WHAT IS ASKED = Copy out the rows starting at the line containing "You are a computer-use" and continuing to the end of the rows. Leave the pictures out.

▬▬▬▬▬▬

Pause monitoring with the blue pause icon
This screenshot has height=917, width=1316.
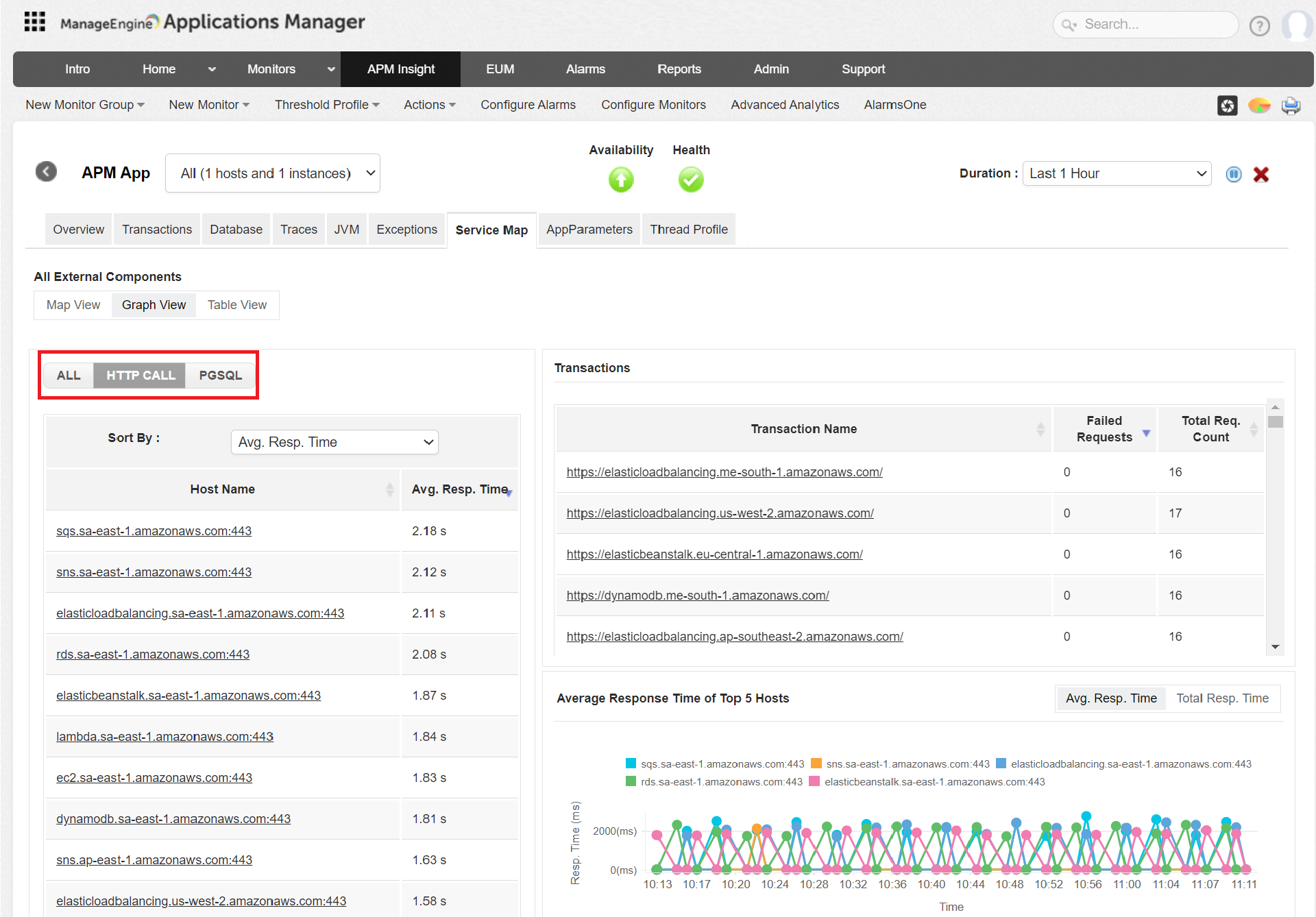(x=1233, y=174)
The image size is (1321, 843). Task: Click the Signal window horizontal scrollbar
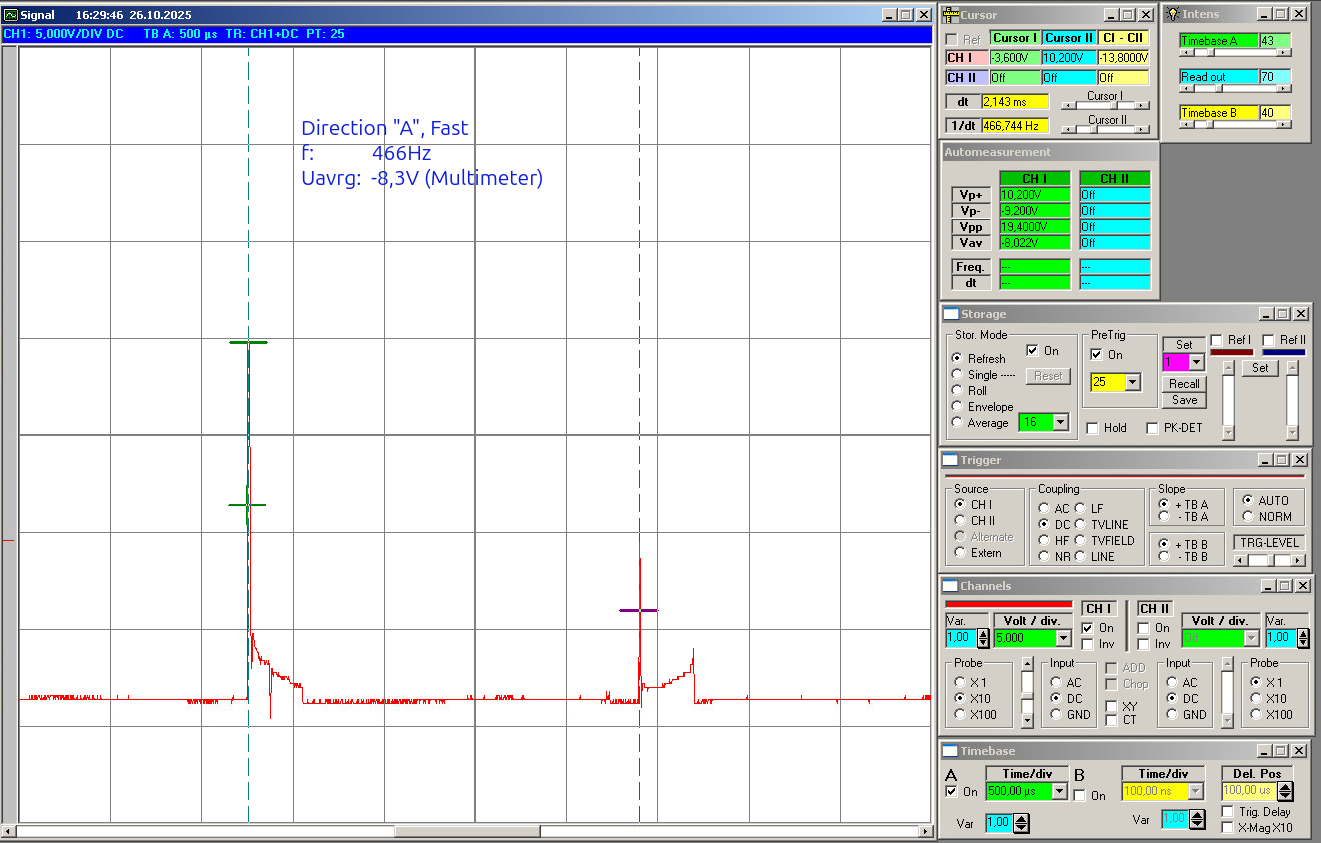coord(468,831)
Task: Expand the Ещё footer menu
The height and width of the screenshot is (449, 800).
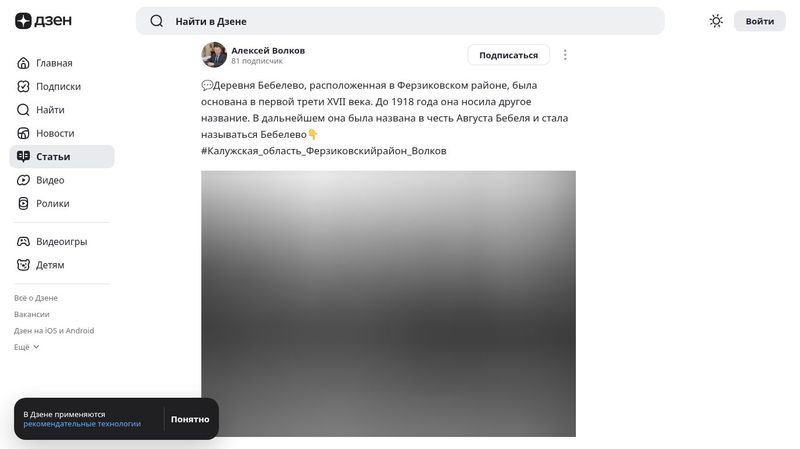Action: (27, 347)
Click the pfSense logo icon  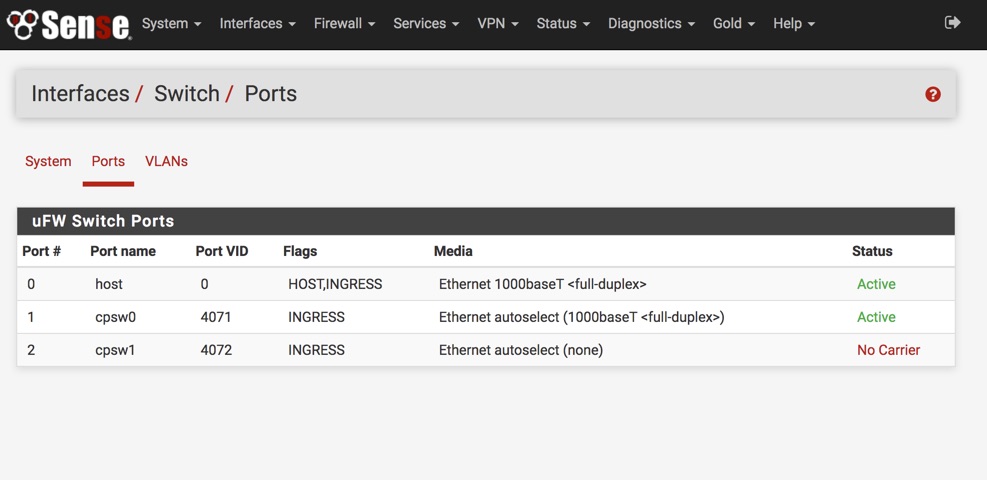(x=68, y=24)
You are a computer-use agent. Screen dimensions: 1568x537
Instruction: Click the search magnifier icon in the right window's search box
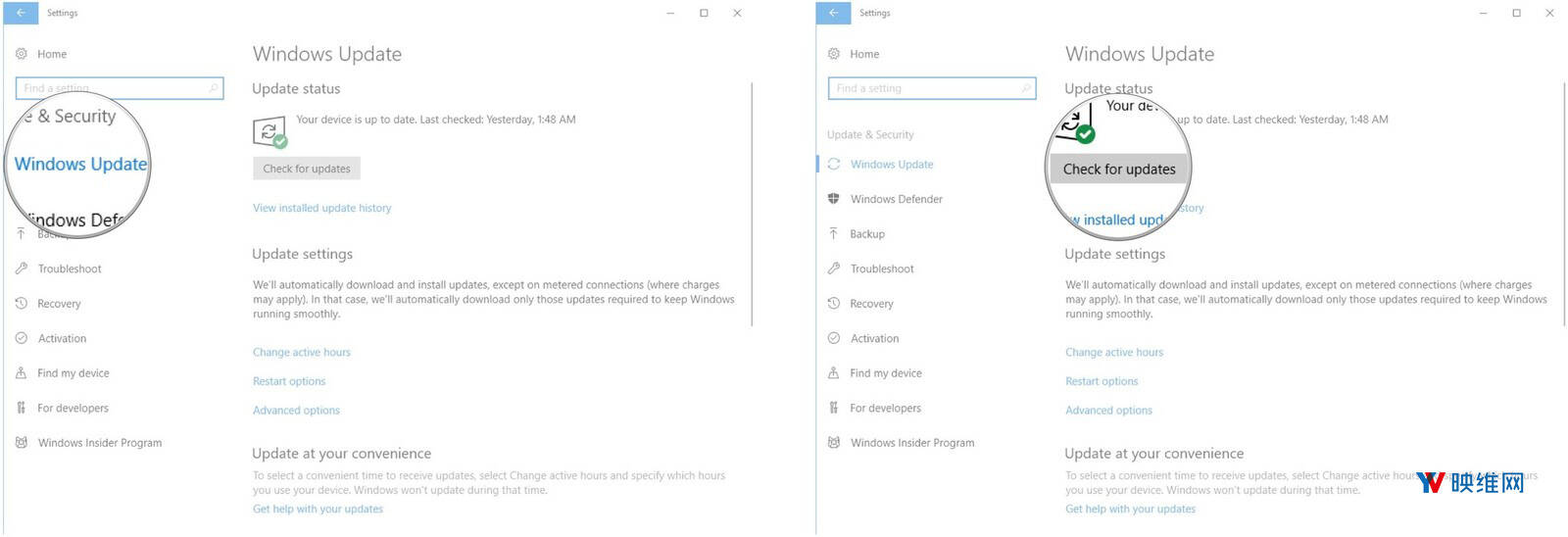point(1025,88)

▬▬▬▬▬▬

RESULT =
You are a computer-use agent. Screen dimensions: 1568x537
Instruction: Click the search magnifier icon in the right window's search box
point(1025,88)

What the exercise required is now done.